A few years back, I was speaking at a conference on ADHD put on by ADDISS in London and met a psychiatrist who specialized in the condition. She was one of the most high-energy “eccentric” people I’d ever met, and I wondered how she’d made it through the rigors of graduate school when it appeared she had such a tough time sitting still for even ten minutes.
She told Louise and me that when she was in medical school she’d buy two copies of every textbook. One was to take to class, but the other was to tear pages from. Whatever she was struggling to learn on any particular day, she’d tear out that page, highlight the important parts, and then stick it on the wall by her bed or on the mirror in her bathroom.
When I was soliciting “Hunter Success Stories” I was delighted to get similar stories from others who’d discovered their own unique ways to study tough subjects.
Bill is a high school student in New York City:
I learned this trick from my dad. When he was in school, back in the old days, the schools just gave you books, and you could keep them. Or maybe his parents had to buy them, he doesn’t remember.
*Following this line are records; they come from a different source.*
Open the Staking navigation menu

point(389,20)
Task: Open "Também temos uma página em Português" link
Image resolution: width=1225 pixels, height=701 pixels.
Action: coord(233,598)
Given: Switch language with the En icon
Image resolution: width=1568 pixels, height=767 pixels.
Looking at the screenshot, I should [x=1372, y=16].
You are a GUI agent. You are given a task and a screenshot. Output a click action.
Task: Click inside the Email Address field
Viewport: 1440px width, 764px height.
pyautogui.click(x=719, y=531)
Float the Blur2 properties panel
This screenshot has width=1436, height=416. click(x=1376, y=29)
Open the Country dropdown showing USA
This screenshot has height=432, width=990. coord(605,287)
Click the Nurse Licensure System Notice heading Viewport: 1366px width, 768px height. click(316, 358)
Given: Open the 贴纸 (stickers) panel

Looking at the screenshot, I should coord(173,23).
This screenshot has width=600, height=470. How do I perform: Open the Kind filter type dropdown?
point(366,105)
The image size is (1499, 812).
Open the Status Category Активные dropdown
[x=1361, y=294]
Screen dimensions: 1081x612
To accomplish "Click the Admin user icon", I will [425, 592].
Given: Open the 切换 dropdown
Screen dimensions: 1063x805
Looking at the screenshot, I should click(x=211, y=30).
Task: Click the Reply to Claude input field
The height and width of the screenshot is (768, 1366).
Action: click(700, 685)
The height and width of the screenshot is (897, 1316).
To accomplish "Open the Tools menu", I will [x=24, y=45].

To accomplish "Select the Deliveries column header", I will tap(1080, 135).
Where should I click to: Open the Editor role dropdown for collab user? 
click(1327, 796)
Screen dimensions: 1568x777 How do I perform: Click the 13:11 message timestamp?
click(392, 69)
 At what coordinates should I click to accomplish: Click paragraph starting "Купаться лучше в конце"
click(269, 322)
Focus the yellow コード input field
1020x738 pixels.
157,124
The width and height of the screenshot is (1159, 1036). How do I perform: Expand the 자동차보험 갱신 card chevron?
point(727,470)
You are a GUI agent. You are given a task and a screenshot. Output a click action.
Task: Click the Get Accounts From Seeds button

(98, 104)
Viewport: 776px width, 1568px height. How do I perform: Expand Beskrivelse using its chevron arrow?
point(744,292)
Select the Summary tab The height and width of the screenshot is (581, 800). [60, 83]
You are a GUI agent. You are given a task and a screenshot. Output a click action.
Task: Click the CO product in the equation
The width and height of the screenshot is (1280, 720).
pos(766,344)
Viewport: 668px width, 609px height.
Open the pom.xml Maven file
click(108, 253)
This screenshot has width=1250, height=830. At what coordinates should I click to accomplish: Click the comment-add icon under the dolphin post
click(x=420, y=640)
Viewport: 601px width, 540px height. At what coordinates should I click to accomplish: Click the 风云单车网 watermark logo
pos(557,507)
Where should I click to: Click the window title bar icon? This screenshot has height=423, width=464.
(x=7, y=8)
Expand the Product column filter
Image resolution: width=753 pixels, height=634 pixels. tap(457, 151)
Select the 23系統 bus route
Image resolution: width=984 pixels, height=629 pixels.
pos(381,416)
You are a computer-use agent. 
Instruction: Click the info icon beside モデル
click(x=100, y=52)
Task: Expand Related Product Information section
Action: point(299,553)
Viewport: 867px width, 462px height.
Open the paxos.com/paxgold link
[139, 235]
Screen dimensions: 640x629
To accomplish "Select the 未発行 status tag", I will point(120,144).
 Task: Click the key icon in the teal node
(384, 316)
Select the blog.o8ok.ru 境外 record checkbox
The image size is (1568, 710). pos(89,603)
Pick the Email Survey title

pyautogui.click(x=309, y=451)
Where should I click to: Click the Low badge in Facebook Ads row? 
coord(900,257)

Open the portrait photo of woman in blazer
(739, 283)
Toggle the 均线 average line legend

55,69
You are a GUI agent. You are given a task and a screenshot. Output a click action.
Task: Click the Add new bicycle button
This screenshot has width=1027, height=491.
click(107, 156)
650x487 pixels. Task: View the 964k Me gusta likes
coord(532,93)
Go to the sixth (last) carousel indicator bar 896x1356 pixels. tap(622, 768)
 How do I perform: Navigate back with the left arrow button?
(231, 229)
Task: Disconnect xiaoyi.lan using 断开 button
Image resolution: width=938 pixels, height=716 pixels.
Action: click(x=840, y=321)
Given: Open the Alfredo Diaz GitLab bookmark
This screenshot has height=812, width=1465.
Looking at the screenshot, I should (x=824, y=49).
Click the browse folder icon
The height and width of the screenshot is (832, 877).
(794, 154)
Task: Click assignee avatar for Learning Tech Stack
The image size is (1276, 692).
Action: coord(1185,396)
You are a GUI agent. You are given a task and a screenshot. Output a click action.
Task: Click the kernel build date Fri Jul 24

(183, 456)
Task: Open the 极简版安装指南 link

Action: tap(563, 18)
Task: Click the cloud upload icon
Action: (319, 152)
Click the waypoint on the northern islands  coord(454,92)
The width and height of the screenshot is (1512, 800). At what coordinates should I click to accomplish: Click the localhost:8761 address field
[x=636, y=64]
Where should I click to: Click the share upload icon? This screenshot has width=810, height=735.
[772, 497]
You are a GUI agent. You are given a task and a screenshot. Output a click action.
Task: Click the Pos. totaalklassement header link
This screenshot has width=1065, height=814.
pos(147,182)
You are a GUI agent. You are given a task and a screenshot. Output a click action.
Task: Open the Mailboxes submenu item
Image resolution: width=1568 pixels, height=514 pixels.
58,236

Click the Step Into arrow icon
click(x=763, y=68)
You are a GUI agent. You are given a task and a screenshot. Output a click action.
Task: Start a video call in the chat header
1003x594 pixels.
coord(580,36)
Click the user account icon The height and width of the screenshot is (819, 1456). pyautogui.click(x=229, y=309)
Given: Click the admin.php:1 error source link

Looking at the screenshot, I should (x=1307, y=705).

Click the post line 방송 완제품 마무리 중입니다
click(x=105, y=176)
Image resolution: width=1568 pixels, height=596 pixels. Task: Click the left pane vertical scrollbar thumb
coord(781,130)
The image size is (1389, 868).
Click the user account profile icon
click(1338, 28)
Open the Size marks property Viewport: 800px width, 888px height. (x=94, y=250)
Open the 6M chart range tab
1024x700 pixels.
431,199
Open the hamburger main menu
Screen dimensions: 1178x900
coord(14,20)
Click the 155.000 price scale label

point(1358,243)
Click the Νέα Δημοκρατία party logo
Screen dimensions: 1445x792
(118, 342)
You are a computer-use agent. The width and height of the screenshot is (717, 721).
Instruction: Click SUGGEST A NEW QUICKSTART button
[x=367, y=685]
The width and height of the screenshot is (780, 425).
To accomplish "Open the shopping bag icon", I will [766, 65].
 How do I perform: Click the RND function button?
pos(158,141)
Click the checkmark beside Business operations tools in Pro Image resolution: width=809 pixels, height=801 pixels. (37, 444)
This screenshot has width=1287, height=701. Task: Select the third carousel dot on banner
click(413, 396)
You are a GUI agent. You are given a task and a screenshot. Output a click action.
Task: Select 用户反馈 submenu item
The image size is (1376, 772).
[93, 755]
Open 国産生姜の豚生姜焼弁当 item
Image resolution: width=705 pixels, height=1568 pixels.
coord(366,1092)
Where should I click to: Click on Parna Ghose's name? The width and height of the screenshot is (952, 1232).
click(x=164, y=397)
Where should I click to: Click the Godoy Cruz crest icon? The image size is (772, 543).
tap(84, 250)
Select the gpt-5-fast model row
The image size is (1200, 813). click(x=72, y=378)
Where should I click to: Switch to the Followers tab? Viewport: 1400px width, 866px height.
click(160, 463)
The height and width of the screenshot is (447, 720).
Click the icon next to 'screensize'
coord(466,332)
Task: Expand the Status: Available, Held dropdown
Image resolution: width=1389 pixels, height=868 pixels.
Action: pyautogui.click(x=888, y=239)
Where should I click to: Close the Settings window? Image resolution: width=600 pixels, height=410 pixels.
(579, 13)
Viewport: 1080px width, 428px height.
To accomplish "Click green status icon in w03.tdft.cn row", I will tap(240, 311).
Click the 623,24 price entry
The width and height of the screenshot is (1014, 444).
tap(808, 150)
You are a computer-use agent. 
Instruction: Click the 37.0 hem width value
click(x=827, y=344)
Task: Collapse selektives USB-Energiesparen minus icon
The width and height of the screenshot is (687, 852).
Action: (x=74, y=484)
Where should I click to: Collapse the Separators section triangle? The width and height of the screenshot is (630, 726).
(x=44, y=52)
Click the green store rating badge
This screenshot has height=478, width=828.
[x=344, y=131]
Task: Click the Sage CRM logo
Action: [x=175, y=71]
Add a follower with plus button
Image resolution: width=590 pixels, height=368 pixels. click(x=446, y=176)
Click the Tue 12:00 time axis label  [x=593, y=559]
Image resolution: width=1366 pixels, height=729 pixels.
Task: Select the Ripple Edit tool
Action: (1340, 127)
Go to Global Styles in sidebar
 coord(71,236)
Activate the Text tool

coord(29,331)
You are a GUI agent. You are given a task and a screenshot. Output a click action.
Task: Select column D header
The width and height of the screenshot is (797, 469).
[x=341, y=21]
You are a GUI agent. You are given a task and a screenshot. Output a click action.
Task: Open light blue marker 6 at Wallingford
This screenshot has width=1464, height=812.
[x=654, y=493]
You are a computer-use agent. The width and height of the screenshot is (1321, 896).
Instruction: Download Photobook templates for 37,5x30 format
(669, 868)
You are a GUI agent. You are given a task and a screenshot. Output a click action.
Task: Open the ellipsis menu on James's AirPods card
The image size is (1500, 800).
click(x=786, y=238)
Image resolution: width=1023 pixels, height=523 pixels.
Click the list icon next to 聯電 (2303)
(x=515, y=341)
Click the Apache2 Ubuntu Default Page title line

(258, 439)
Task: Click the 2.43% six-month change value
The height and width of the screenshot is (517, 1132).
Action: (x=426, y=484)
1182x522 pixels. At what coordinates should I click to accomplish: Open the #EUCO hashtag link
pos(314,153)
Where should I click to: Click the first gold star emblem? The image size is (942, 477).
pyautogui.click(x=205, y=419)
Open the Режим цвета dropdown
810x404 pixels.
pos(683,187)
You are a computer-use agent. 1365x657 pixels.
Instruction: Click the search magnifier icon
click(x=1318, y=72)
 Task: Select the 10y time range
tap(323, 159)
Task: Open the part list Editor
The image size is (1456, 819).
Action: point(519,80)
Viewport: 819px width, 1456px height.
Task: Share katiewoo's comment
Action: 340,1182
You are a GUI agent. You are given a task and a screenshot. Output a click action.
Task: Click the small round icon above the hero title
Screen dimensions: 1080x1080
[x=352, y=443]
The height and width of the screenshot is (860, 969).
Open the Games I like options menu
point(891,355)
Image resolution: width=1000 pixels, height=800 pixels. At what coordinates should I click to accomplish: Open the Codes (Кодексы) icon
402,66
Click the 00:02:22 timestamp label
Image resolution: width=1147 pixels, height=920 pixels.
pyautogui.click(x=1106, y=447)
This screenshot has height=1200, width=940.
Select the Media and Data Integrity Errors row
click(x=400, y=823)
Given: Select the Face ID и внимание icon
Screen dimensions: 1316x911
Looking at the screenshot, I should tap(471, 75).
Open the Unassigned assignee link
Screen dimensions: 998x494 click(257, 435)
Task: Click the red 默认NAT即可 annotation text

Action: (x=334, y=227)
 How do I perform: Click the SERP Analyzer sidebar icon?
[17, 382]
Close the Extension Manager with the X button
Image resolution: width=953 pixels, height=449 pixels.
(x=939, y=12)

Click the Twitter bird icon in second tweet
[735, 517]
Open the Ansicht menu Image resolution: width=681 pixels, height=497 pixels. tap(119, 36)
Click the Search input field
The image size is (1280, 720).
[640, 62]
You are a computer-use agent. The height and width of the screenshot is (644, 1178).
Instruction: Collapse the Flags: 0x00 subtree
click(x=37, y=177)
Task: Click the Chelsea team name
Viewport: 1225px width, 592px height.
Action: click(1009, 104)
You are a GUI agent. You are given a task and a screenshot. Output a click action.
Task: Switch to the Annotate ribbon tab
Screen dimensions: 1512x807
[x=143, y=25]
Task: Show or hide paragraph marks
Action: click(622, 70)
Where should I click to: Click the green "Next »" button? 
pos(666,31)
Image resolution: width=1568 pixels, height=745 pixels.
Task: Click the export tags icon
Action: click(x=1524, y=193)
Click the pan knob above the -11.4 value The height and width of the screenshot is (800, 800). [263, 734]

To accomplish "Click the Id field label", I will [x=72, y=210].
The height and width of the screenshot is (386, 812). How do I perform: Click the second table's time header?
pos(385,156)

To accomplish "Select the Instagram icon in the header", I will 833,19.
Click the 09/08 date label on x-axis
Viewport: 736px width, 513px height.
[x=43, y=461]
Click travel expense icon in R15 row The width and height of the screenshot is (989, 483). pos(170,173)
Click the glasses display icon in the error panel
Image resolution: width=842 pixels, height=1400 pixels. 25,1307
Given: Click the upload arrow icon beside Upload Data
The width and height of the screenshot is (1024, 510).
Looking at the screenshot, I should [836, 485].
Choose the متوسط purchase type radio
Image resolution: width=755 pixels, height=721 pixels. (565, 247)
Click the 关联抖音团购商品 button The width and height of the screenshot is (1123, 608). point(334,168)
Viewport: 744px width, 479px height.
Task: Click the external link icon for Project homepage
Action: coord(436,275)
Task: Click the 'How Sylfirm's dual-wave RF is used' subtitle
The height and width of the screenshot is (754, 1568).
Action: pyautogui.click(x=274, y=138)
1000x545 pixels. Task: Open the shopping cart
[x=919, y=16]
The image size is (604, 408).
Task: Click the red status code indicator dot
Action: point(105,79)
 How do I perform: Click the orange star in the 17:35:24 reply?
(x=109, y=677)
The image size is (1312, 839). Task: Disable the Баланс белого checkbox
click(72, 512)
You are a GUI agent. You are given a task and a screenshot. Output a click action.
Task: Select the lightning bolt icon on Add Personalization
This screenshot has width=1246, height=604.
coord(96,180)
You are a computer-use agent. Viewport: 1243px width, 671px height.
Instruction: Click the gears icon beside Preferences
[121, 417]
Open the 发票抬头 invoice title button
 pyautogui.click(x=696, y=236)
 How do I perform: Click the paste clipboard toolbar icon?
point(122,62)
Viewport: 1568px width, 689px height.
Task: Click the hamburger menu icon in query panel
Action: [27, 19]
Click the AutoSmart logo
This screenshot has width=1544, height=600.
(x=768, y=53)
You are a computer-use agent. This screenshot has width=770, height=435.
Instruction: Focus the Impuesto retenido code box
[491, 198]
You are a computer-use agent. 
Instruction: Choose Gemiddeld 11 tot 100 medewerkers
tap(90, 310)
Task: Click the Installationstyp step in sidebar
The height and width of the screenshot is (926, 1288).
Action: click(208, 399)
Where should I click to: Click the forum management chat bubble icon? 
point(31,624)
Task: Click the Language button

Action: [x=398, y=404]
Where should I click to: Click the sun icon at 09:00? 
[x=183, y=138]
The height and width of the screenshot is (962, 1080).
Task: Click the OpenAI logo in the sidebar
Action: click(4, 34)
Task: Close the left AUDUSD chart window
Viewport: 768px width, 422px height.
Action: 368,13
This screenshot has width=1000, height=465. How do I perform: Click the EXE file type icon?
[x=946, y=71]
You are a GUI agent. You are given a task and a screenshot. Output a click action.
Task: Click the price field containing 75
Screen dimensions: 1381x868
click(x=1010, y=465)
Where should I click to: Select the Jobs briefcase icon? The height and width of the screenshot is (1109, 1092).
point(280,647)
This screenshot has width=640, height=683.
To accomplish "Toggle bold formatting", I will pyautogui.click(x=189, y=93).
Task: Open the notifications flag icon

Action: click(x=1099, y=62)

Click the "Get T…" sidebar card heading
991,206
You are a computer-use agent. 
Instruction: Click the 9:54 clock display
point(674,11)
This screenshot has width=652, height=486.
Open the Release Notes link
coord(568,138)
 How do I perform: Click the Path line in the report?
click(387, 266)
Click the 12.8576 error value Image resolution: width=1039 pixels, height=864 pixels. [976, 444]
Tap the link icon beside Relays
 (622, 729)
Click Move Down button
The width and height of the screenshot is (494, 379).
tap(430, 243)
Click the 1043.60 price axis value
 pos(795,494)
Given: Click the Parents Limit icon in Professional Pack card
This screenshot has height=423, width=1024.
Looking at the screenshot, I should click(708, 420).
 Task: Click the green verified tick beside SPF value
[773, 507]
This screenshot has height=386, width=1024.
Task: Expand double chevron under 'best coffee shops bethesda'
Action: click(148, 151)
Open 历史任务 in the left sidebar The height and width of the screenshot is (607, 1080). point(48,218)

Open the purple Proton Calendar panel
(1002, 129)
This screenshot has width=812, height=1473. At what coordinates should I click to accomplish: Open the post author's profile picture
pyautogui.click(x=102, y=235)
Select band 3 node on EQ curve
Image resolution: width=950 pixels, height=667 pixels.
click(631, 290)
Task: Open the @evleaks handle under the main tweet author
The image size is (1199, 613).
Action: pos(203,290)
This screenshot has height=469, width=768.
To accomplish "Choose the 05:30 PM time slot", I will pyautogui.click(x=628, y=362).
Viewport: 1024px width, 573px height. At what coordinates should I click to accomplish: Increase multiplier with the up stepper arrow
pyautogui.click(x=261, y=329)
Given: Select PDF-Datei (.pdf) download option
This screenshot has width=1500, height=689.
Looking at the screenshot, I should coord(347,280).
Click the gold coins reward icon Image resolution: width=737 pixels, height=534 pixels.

Anyway, what he did was use a highlighter pen on the pages to mark the things that were important. He said that the opening few paragraphs and the closing few paragraphs of each chapter usually had summaries of what would be important.
Also, on each page you could usually find a few “nuggets” or things that needed to be highlighted. When you study, you just look at the highlighted stuff: it saves a lot of time and makes it much easier.
I highlight things during class as the teacher is lecturing, as well as when I’m studying.
In our school, you have to return the books at the end of the year, and you’re not allowed to mark them up. But my dad really believed in this system, because it worked for him, and he’s as ADHD as I am.
He said that paying for some extra schoolbooks was a heck of a lot cheaper than paying for a shrink or special ed or drugs, and he went into the school and told that to the principal and my counselor. They agreed that if this would keep me out of special ed, so I wouldn’t need an IEP (Individualized Educational Plan), it would be a good thing even from their point of view. They let him buy a set of books for me that I could mark up and not have to turn in at the end of the year.
A couple of other students saw me doing that and made a stink about not being able to mark up their books. The school decided that anybody could buy the books if they wanted them, but would have to pay for them in advance like my dad did. Now there are about five kids in my physics class who use highlighters like I do. We’re all ADHD, and we’re all doing much better.
Dan is a freshman at a southern university:
The way that my ADHD kicks my butt is with my long-term memory. I can read something, know what I read and tell you all about it, and then the next day it’s as if I never read it at all.
But I learned a strategy to get around this from a teacher I had for American Literature in high school. She required us to summarize everything we read, at the time we read it.
We couldn’t wait until later, and we couldn’t use Cliff Notes. She wanted us to read it and write the summary for the particular pages in the book the same night. It was ok if the summaries were only a sentence or two long, because it was proof for her that we’d actually read those pages.
For me, though, it turned out to be something much more important. I discovered that if I write down a summary of something I’ve just learned or read, I remember it better later.
I don’t even have to read my summary (although sometimes I do, and it’s nice to have them available). The act of writing it down, for me, makes it stick in my head.
So now when I’m studying or in class, whenever I learn something new, I ask myself how I can summarize it in a few sentences, and then write it down.
It takes a little bit of time, and when I’m reading something long it takes a lot more time, but it’s worth it. I don’t forget things now. Somehow, that two-step process of thinking about something hard enough to figure out how to summarize it, and then writing it down, kicks it into the back of my head where I keep memories permanently.
These would good study strategies for anybody, but particularly for ADHD students.